9. Il résulte de tout ce qui précède que Mme E… n’est pas fondée à soutenir que c’est à tort que, par le jugement attaqué, le tribunal administratif de Pau a rejeté sa demande.
Sur les conclusions à fin d’injonction :
10. Le présent arrêt n’appelle aucune mesure d’exécution particulière. Les conclusions à fin d’injonction présentées par Mme E… ne peuvent donc qu’être rejetées.
Sur les frais du litige :
11. Dans les circonstances de l’espèce, il n’y a pas lieu de faire droit aux conclusions présentées par les parties en application de l’article L. 761-1 du code de justice administrative.
dÉcide :
Article 1er : La requête de Mme E… est rejetée.
Article 2 : Les conclusions présentées par la commune de Lectoure au titre de l’article L. 761-1 du code de justice administrative sont rejetées.
Article 3 : Le présent arrêt sera notifié à C… E… et à la commune de Lectoure. Copie en sera adressée à Mme B… A….

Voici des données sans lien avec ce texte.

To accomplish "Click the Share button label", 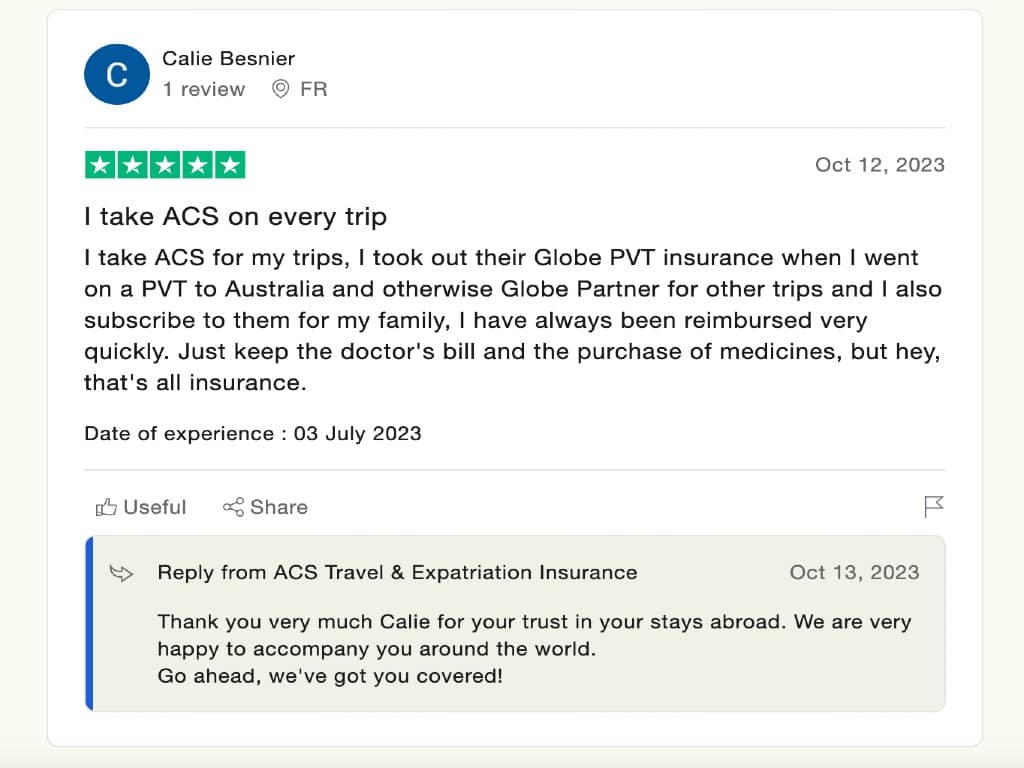I will click(x=279, y=507).
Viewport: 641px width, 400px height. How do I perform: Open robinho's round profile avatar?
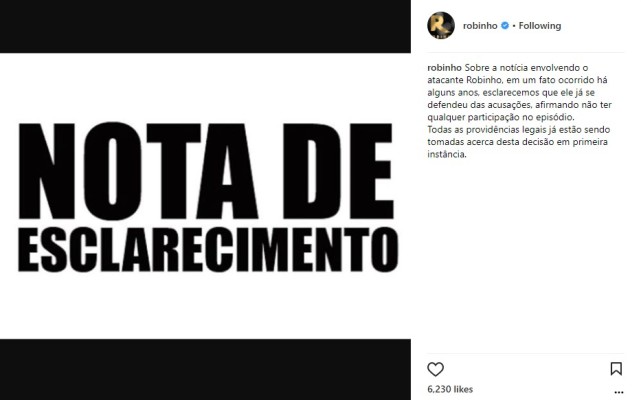(x=441, y=25)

Délibéré après l’audience du 16 octobre 2025 à laquelle siégeaient :
M. Rey-Bèthbéder, président,
Mme Ladoire, présidente-assesseure,
M. Henriot, conseiller.
Rendu public par mise à disposition au greffe le 6 novembre 2025.
La rapporteure,
S. Ladoire
Le président,
É. Rey-Bèthbéder
La greffière,
V. Guillout
La République mande et ordonne au préfet du Gers, et à tous commissaires de justice à ce requis en ce qui concerne les voies de droit commun contre les parties privées, de pourvoir à l’exécution de la présente décision.